The gap between the two languages is quite small, it just makes me wish Apple was also all-in on Rust
In the last year they’ve added improvements to the type checker to speed it up, those would have been released now.
They have further and much more significant changes that I think might have recently landed in the development version. That should make an even bigger difference. But it’s not in a released version yet.
And yes, none of us like that one part of Swift. Especially the DRASTIC difference compared to objective-C which really only checked syntax and little else.
It’s still probably my favorite language right now though I don’t get to write in it much.
I see Swift as a more approachable version of Rust.
If somebody is mulling over Rust but finds it too difficult to grasp, they could start off with Swift first and then move over to Rust.
One of the main advantages of Rust is a more developed and thriving ecosystem.
It has an unfortunate name though, maybe a short shelf life. Rust++ doesn’t seem inviting either.

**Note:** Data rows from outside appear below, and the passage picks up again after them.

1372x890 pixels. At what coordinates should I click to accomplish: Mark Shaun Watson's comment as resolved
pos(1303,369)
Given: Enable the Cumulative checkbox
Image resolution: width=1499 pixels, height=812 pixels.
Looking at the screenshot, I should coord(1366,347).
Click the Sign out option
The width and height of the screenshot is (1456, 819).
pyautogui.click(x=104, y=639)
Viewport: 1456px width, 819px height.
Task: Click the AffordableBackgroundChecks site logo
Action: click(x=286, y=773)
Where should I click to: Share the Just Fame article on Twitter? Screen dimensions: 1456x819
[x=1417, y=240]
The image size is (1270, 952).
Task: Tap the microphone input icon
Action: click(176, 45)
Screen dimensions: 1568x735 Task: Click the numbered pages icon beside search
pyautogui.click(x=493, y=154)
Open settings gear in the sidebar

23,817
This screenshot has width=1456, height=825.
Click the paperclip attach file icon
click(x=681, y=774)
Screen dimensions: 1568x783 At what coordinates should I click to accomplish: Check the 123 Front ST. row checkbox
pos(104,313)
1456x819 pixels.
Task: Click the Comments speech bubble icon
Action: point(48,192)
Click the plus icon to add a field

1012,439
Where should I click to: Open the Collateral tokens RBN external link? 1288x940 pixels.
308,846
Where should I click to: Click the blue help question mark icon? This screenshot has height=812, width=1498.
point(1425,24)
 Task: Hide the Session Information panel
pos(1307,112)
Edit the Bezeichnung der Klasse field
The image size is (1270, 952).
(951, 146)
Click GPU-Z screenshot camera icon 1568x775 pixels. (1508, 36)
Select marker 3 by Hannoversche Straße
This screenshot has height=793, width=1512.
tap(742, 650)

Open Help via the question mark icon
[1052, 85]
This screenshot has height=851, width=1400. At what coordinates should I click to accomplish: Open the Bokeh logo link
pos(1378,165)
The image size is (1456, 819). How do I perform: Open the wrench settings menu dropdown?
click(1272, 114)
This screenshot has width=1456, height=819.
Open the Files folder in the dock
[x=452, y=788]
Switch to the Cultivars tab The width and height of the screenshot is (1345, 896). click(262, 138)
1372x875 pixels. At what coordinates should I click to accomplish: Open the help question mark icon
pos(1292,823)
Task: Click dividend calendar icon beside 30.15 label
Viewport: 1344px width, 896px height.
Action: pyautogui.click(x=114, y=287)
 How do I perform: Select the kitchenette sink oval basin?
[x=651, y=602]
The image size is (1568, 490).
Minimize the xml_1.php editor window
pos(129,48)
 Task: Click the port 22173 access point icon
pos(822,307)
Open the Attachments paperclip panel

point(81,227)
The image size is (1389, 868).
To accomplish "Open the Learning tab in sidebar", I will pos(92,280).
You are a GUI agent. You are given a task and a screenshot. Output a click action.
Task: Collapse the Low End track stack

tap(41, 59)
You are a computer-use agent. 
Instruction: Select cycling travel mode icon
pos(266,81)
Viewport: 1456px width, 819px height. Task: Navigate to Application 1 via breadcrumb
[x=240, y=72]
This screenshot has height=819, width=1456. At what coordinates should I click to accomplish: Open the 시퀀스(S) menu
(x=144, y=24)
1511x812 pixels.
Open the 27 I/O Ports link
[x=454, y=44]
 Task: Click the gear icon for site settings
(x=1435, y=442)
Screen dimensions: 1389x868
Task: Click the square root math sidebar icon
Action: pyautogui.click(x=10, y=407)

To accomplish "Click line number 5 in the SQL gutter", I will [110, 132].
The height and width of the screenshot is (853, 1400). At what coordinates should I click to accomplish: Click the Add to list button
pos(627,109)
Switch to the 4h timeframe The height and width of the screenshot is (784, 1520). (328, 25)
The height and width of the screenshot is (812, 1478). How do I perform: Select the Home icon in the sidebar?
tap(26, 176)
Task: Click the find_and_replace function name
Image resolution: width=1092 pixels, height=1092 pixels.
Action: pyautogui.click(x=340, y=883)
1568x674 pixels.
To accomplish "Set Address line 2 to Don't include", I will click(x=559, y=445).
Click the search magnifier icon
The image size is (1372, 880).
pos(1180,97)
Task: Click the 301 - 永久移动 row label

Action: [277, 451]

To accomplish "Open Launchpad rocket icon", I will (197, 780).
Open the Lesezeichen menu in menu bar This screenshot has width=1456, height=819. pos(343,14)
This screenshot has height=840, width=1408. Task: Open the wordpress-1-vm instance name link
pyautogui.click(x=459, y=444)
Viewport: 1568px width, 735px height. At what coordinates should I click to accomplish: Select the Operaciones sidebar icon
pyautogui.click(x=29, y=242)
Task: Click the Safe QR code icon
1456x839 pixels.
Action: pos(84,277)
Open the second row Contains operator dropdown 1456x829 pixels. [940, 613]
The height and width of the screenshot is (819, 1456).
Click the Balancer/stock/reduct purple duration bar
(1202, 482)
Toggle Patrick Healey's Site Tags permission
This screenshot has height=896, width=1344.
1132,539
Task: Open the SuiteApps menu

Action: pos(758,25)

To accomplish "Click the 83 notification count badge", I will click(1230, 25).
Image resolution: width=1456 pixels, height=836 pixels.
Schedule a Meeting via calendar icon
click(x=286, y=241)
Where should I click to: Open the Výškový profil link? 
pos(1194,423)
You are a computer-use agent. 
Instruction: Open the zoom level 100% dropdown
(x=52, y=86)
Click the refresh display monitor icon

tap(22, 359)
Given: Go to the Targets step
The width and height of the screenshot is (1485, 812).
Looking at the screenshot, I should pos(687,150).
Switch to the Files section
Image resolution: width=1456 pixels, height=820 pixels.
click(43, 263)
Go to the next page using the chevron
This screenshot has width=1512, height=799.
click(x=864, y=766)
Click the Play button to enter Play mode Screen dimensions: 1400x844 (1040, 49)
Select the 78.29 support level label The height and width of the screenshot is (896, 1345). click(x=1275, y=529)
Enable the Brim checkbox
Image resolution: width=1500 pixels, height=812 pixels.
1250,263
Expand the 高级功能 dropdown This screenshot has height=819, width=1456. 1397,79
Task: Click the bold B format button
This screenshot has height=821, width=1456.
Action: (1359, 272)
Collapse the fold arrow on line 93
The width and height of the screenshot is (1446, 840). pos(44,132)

Rust does not have a ++ operator, so that name would make no sense.
Not yet.
I can assure you that Rust will never have a ++ operator. Not only is it semantically bizarre, it's entirely unnecessary in a language where iteration is overwhelmingly performed via iterators rather than via manually incrementing array indices.
Is that a bullet point in the Rust manifesto? :) In any case, ++ has taken another meaning outside of operator loading and such some.
The “Rust” branding, to this rando, implies corrosion, oxidation, decay, regardless of the true origin of the name. Swift is “quick”, Java is “caffeine”, Rust is something I need kerosene for.